VO65: Farr Yacht Design’s bow to change
ALICANTE _ The first Volvo Ocean Race’s one-design 65ft racers are emerging from production with a reverse bow _ a look that can make people cringe. But the reverse bow is increasingly common on multihulls like those in the America’s Cup, commercial ships and super-yachts. It merits a rethink, says the VOR. It is opting for a striking new look.
The choice was made largely for aesthetic reasons. While there are advantages to what the Brits keep calling a ‘dreadnought bow,’ they are negligible on a VO65 monohull. They work best on multihulls. “Our goal was to provide a visual link to the world’s fastest boats which are multihulls,” Patrick Shaughnessy, President of Farr Yacht Design, the boat’s US designer, tells Yacht-and-Coast. “Those boats have reversed stems as part of a wave piercing strategy which is arguably ineffective at the beam, length, and displacement of the VO65. In any case, we wanted to share some of that ‘modern look’ to ensure the image we presented was forward-looking and more likely to appear modern in 8 years’ time.”

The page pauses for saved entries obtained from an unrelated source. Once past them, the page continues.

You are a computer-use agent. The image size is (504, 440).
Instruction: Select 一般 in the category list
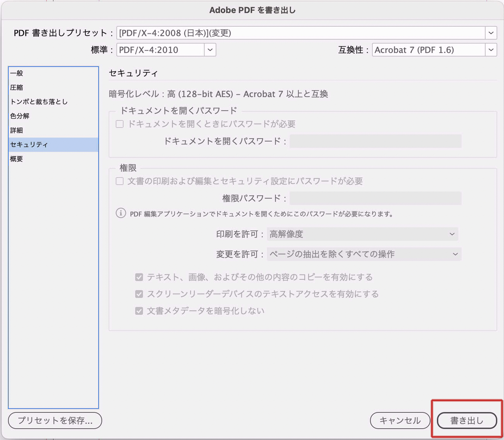click(x=17, y=73)

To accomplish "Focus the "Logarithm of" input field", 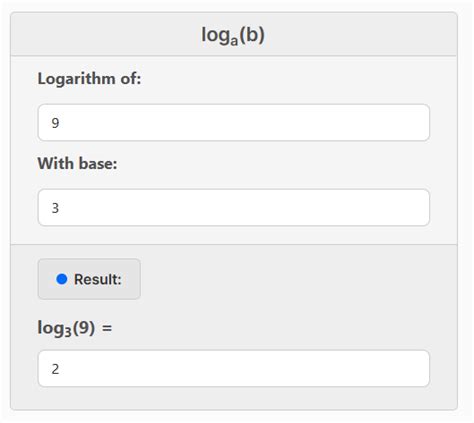I will [x=234, y=122].
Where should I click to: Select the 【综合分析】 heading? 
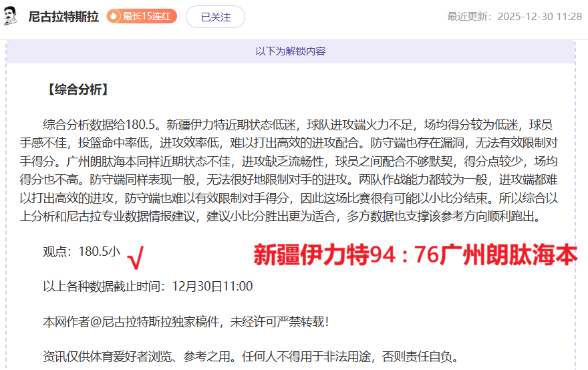[76, 89]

Some Dutch yacht builders see resistance to reverse bows in recreational boating. Aart Willert of Flevo Jachtbouw acknowledges a reverse bow may extend the water line, adding speed, and let a boat rise from the water faster “the fact remains that people think it just looks odd.” Piet van Oossanen of Van Oossanen Naval Architects: “In sailing yachts, reverse bows are not popular. Has to do with aesthetics. In motor yachts, super-yachts even, reverse bows are enjoying some popularity right now.”
Will the VOR change that? James Dadd of Britain’s Green Marine, one of four yards building V065 (the others: Decision in Switzerland, Persico in Italy and Multiplast in France) says the reverse V065 bow “has allowed us to extend the waterlines to a finer entry, giving a more elegant and striking solution without compromising the handling benefits. It’s a step away from what has now become tradition with the plumb bows in ocean racing yachts. This helps the Volvo Ocean 65 to have a distinct appearance and stand out from the past.”
Here some reverse bow thinking by Farr Yacht Design’s Shaughnessy (photo):
Q – A reverse bow has speed and other advantages. Why opt for a reverse bow on the VO65 now?
A – “A reversed stem either moves the knuckle forward or the stem top aft, depending on where you start. In this case we agreed on a length overall at the deck, and moved the knuckle forward. We pursued a reversed stem primarily as an aesthetic choice to provide a visual link to the world’s fastest boats which are multihulls. Those boats have reversed stems as part of a wave piercing strategy which is arguably ineffective at the beam, length, and displacement of the VO65.”
Q – What sort of reverse bow did you select?
A – “We looked at a number of stem slopes and curvature variations. Our goal was to get enough of a visual impact and differentiation with the bow geometry that the new class of boats would be instantly recognizable. The input we had from photographers was that the bow area of the boat was perhaps the most photographed area of the boat. So we knew this was an important area to get right.”
Q – A reverse bow rises from a wave faster. Was that a factor?
A – “Because the stem slope is relatively minor, the V065’s dynamic response to immersion in waves will be more determined by the volume of the hull behind the stem. And by the shape of the topsides in the forward section of the hull.
Q – Will the reverse bow cut down on a V065’s pitching?
A - The amount of weight associated with this sort of geometry is negligible. It will have no measurable effect on pitch response.
Q – Does a reverse bow mean a wetter boat?
A – There might be conditions where water impacting the stem is thrown at a slightly different trajectory because of the stem slope. That said, I think it would be difficult to perceive a substantial or measurable change in wetness. The boats are just wet.
Q – Will we see more reverse bows soon?
A – “Fashion is influenced by many things. For a good period of recent history boat design was strongly influenced by the ‘box style’ rules that governed much of our grand prix type sailing. Quite separately, multihulls developed a reversed stem, wave-piercing geometry much more scientifically. Even more removed, powerboat styling seems inspired by some amount of nostalgic military stem shaping. Certainly there is some want to have your boat look like the boats you see in magazines. In this case, the fashion inputs seem well aligned.”